Dataset entries:
····················
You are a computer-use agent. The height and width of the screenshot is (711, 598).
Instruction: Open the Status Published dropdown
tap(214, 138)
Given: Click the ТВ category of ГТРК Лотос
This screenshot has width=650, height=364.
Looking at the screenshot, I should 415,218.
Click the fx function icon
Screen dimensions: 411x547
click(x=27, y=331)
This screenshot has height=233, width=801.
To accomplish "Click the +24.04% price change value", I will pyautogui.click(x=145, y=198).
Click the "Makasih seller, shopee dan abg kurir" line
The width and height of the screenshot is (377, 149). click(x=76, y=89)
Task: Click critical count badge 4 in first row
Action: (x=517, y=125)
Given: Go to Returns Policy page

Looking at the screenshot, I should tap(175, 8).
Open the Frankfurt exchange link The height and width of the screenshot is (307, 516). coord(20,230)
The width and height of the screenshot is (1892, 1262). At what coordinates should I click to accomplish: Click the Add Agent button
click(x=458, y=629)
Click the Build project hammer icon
····················
EXERCISE INSTRUCTIONS:
Rewrite the listing, replacing "icon" with "symbol" and changing nothing else.

SOLUTION TO THE EXERCISE:
You are a computer-use agent. The height and width of the screenshot is (711, 598).
Instruction: Open the Status Published dropdown
tap(214, 138)
Given: Click the ТВ category of ГТРК Лотос
This screenshot has width=650, height=364.
Looking at the screenshot, I should 415,218.
Click the fx function symbol
Screen dimensions: 411x547
click(x=27, y=331)
This screenshot has height=233, width=801.
To accomplish "Click the +24.04% price change value", I will pyautogui.click(x=145, y=198).
Click the "Makasih seller, shopee dan abg kurir" line
The width and height of the screenshot is (377, 149). click(x=76, y=89)
Task: Click critical count badge 4 in first row
Action: (x=517, y=125)
Given: Go to Returns Policy page

Looking at the screenshot, I should tap(175, 8).
Open the Frankfurt exchange link The height and width of the screenshot is (307, 516). coord(20,230)
The width and height of the screenshot is (1892, 1262). At what coordinates should I click to accomplish: Click the Add Agent button
click(x=458, y=629)
Click the Build project hammer symbol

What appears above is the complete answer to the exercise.